Text to read:
****************
Pu Na, also known as Cui Chu, is an ethnos that has long practiced wet rice farming as its name suggests (Pu Na means wet rice farmer in Tay-Thai language) and resided in various areas of the provinces of Cao Bang, Lang Son and particularly Lai Chau.

People of this ethnic group live in hamlets along water streams or river banks and in small valleys at mountain feet, where they can farm wet rice, mainly long-grain plain rice, one crop a year, with rice seeds being sown in the fourth moon, rice seedlings transplanted in the fifth and rice harvested in the ninth or tenth moon.

Pu Na people have, since their early days, expertly applied wet rice farming techniques with the use of ploughs and harrows for soil preparation. Seeds are carefully selected after the harvest, sun-dried then stored before being used for new harvests. Formerly, people used to replace rice seeds once every three years. They have attached importance to building irrigation systems with canals in effective service of their rice farming.

Besides wet rice farming, Pu Na people have also developed terraced fields for the cultivation of maize, potato, cassava, beans and vegetables. Moreover, each family has a plot of garden around the house, where vegetables, peas, pumpkins, gourds are grown to supply food for people’s daily meals and animals as well.
****************
Stored items:
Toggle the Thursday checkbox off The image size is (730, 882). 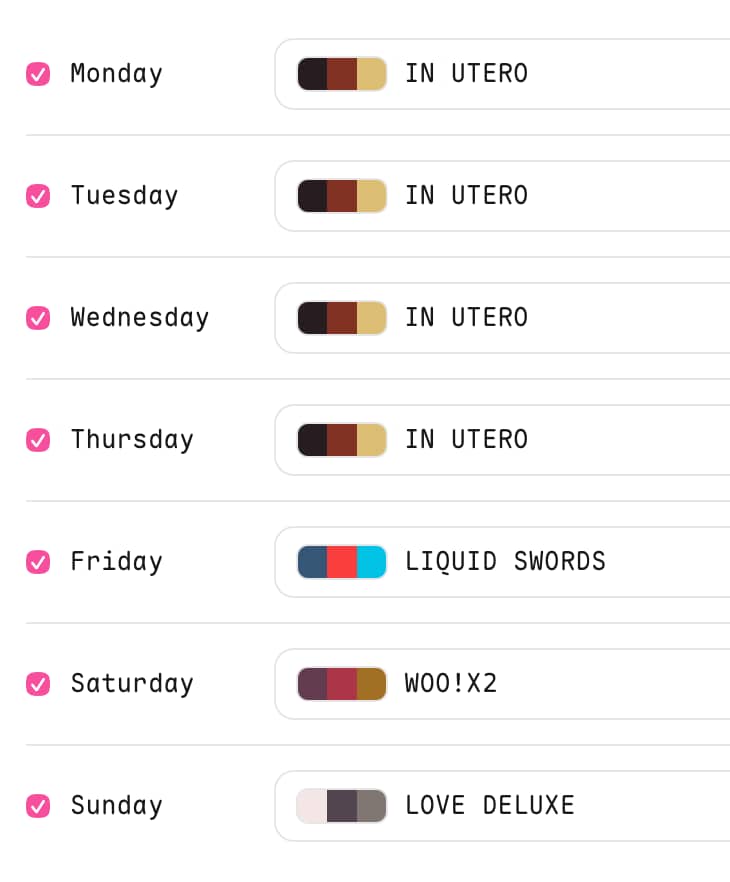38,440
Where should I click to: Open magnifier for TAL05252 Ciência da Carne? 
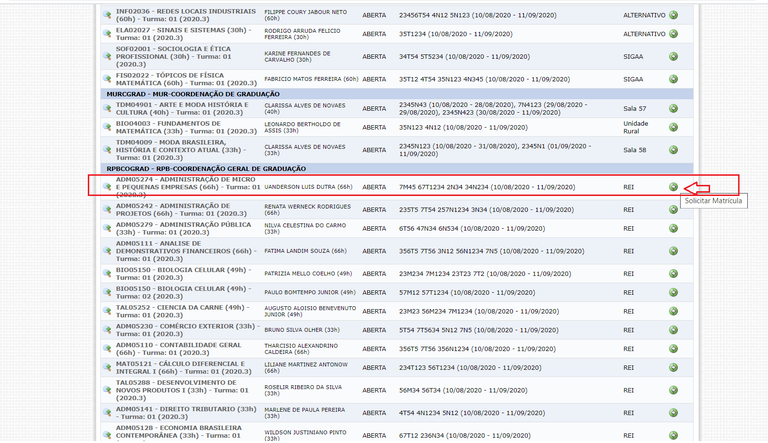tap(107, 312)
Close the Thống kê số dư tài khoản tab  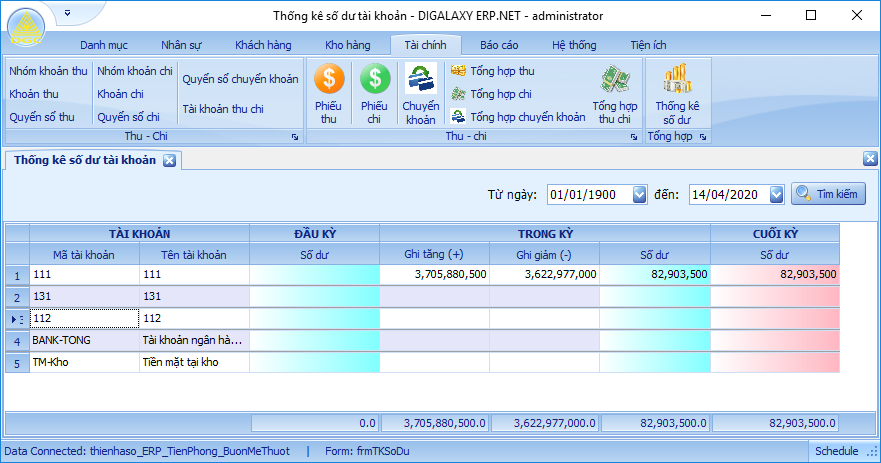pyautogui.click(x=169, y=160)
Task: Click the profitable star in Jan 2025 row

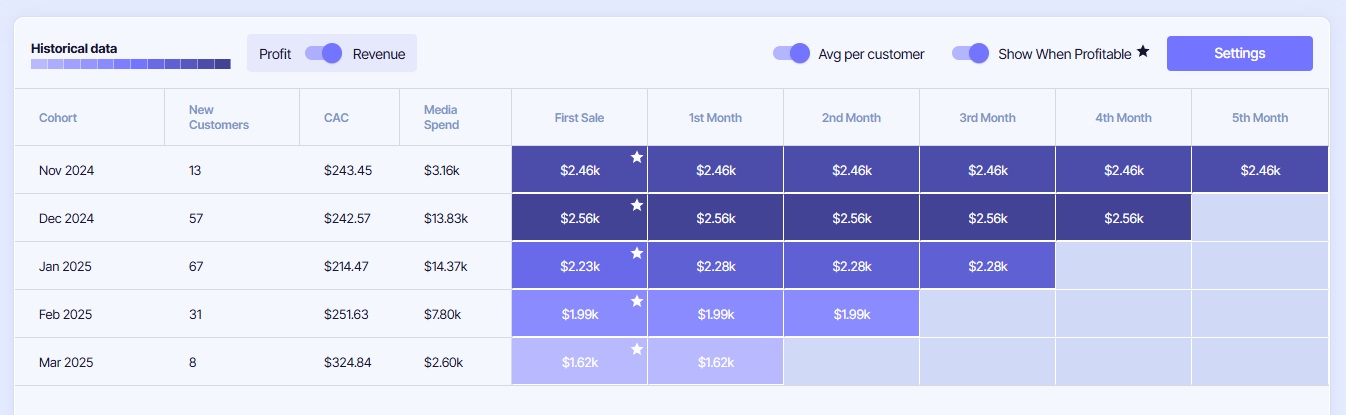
****************
Exercise 1:
In the passage on the Pu Na people, change "ploughs" to "plows" and give everything from "Pu Na people have, since" down to "their rice farming.".
Exercise 2:
Recast the paragraph of the Pu Na passage that begins "Besides wet rice farming" as a short bulleted list that keeps its main facts.
Exercise 3:
Extend the passage on the Pu Na people onward from its final sentence.
The rows above are separate from the passage on the Pu Na people.

Final answer 1:
Pu Na people have, since their early days, expertly applied wet rice farming techniques with the use of plows and harrows for soil preparation. Seeds are carefully selected after the harvest, sun-dried then stored before being used for new harvests. Formerly, people used to replace rice seeds once every three years. They have attached importance to building irrigation systems with canals in effective service of their rice farming.

Final answer 2:
- Terraced fields: maize, potato, cassava, beans and vegetables
- Each family's garden plot around the house: vegetables, peas, pumpkins and gourds
- Garden produce supplies people's daily meals and also feeds animals

Final answer 3:
Poultry and cattle rearing has played an important part in Pu Na people’s daily life. Each family ranches dozens of buffaloes as draught animals and for meat, several hogs for meat and several swines and dozens of poultry. Some families keep bees as a side line, with tens of hives that yield several dozens of liters of honey a harvest. Hunting, fruit and vegetable picking and gathering as well as fishing are of no economic significance but only as sources of supplementary foods for their daily meals.

Handicrafts have long been developed to a fairly high level, particularly loom weaving which turns out delicately patterned and colorful brocade articles, as well as bamboo and rattan weaving.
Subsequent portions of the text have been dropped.